▸ **MATERIAL PROVIDED**
####################

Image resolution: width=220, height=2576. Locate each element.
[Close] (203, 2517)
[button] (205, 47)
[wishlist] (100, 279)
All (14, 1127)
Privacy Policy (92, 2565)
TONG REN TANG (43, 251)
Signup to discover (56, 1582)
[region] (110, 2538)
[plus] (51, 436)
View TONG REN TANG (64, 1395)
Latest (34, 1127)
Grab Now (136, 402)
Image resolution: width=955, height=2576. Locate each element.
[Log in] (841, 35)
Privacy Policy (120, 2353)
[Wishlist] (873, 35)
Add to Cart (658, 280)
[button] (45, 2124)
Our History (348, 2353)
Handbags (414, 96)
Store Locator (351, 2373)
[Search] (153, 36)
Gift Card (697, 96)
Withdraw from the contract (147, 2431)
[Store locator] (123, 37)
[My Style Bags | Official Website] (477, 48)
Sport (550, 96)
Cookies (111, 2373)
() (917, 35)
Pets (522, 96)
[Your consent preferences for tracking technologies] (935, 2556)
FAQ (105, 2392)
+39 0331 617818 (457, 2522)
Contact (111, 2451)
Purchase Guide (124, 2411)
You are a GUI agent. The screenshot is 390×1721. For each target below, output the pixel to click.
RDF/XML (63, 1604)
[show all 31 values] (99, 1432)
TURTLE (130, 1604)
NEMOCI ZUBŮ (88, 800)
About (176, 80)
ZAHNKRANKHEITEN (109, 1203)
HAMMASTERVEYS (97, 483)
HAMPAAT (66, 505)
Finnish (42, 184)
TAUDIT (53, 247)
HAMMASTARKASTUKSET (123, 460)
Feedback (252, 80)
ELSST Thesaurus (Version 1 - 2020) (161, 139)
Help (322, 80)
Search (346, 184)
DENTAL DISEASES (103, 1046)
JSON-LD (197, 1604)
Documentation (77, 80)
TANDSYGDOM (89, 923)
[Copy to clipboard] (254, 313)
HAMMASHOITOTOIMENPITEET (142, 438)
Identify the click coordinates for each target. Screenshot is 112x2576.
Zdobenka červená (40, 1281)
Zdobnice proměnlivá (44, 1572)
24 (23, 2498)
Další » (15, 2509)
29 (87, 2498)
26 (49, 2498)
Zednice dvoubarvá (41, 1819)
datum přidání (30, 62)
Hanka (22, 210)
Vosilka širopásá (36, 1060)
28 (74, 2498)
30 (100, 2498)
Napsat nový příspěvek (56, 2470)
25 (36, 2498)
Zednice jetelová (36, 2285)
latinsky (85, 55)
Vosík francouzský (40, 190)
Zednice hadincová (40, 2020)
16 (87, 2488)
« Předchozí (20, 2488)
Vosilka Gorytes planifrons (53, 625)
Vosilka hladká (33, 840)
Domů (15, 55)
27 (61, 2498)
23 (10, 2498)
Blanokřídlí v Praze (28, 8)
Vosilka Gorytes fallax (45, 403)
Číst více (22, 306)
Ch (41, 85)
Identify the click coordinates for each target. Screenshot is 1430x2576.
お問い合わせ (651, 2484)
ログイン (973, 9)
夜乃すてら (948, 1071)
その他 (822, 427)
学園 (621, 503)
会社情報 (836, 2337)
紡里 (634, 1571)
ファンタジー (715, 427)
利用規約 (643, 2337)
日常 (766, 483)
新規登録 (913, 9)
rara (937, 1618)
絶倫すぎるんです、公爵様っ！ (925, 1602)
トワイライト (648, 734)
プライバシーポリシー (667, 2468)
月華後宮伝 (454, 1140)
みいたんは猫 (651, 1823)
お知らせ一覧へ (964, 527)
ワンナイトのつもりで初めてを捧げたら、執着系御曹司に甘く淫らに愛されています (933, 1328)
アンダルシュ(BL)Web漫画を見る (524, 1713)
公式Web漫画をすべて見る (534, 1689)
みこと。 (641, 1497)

####################

▸ **PROBLEM DETAILS**
Your answer should consist solely of the lines above from the line with "You are a GUI" to the line with "HAMMASHOITOTOIMENPITEET (142, 438)", both included, reproduced exactly.

▸ **SOLUTION FOR THIS PROBLEM**
You are a GUI agent. The screenshot is 390×1721. For each target below, output the pixel to click.
RDF/XML (63, 1604)
[show all 31 values] (99, 1432)
TURTLE (130, 1604)
NEMOCI ZUBŮ (88, 800)
About (176, 80)
ZAHNKRANKHEITEN (109, 1203)
HAMMASTERVEYS (97, 483)
HAMPAAT (66, 505)
Finnish (42, 184)
TAUDIT (53, 247)
HAMMASTARKASTUKSET (123, 460)
Feedback (252, 80)
ELSST Thesaurus (Version 1 - 2020) (161, 139)
Help (322, 80)
Search (346, 184)
DENTAL DISEASES (103, 1046)
JSON-LD (197, 1604)
Documentation (77, 80)
TANDSYGDOM (89, 923)
[Copy to clipboard] (254, 313)
HAMMASHOITOTOIMENPITEET (142, 438)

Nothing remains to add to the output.